### Problems to work on
1. Decide whether each statement below agrees with the notes on knowledge graphs and RAG that follow. Answer yes or no for each and quote the deciding words from the notes.
(a) TransE is described as good for 1-to-1 relations.
(b) GDELT is listed as a source for scientific research and publications.
(c) kNN-LM stores all knowledge in the model weights.
2. Reproduce word for word the part of the notes on knowledge graphs and RAG below that opens with the words containing "Late Fusion (Decoder" and closes with "for Knowledge Graphs.".

Late Fusion (Decoder Level): * Fusing information during the token decoding process. * Reference: RAG-token model (Lewis et al., 2020).

Knowledge Graph (KG) Integration and SPARQL

SPARQL (SPARQL Protocol and RDF Query Language): The SQL equivalent for Knowledge Graphs.
RDF Data Model: Data is stored as "triples": $(Subject) \rightarrow (Predicate) \rightarrow (Object)$ . * Example: $\text{Elon Musk} \rightarrow \text{CEO of} \rightarrow \text{Tesla}$ .
Benefits for AI: * Prevents hallucinations by using verified facts. * Enables Multi-hop Reasoning: Finding relationships like "Who influenced Alan Turing?" using Wikidata properties (e.g., $wdt:P737$ ). * Enables Provenance Tracking: Including citations in AI-generated answers.
KG Sources: * Wikidata/DBpedia: General knowledge. * DBLP/OpenCitations: Scientific research and publications. * GDELT: Real-time news and global events. * WordNet RDF: Linguistics and lexical relations.

Graph Embedding Moderns and Neural Networks

TransE (Translating Embedding Model): * Models relationships as translations in vector space: $h + r \approx t$ , where $h$ is head, $r$ is relation, and $t$ is tail. * Loss function: $L = \sum_{\text{positive triples}} ||h + r - t||_2^2$ . * Strengths: Fast and simple; good for 1-to-1 relations. * Weaknesses: Struggles with 1-to-many or many-to-many patterns.
GraphSAGE (Basic GNN): * Aggregates information from a node's neighborhood to learn embeddings. * Process for node $v$ at layer $k$ : 1. $h_{N(v)}^{(k)} = \text{Aggregate}(\{h_u^{(k-1)} : u \in N(v)\})$ 2. $h_v^{(k)} = \text{MLP}(\text{Concat}(h_v^{(k-1)}, h_{N(v)}^{(k)}))$ 3. Normalize node embeddings.
The Alignment Problem: * GNN embeddings (graph structure) and LLM embeddings (natural language) often live in different vector spaces with different distributions, scales, and directions. * Solution: Projecting graph embeddings into LLM space using adapters or using length normalization (unit vectors) to make cosine similarity meaningful.

Memory-Augmented RAG

kNN-LM (k-Nearest Neighbors Language Model): * Instead of storing all knowledge in model weights, the model retrieves nearest neighbors during generation. * Logit Fusion: Merging the retrieved information with the model's output probability distribution (logits). * Retrieval in the Decoder: Encoding partial output, retrieving context vectors, and using attention to fuse them dynamically at each token step.

### Material shown

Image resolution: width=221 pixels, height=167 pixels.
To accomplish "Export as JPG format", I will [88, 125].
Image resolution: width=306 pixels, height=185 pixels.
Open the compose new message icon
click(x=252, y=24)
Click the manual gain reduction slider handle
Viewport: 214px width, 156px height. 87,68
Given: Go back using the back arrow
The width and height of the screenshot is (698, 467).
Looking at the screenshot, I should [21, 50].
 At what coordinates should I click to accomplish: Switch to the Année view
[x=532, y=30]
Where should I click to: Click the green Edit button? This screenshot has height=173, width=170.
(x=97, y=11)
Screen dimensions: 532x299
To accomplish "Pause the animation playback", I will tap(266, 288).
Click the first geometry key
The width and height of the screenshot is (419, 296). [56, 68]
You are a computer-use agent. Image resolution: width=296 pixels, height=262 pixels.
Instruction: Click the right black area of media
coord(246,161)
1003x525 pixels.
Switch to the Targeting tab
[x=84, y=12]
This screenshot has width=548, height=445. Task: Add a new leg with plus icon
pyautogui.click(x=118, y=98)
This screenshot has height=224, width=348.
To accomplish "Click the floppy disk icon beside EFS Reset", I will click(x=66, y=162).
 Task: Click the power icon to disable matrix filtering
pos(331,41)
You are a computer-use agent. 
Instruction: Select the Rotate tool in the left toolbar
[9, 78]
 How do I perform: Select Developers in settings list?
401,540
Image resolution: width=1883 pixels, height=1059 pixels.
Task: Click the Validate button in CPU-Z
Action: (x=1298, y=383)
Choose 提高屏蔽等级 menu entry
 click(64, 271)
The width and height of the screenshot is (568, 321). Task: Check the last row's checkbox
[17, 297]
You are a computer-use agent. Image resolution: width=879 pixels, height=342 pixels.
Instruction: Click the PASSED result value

### Completed exercise
1.
(a) Yes: "Strengths: Fast and simple; good for 1-to-1 relations."
(b) No: "GDELT: Real-time news and global events."
(c) No: "Instead of storing all knowledge in model weights, the model retrieves nearest neighbors during generation."

2.
Late Fusion (Decoder Level): * Fusing information during the token decoding process. * Reference: RAG-token model (Lewis et al., 2020).

Knowledge Graph (KG) Integration and SPARQL

SPARQL (SPARQL Protocol and RDF Query Language): The SQL equivalent for Knowledge Graphs.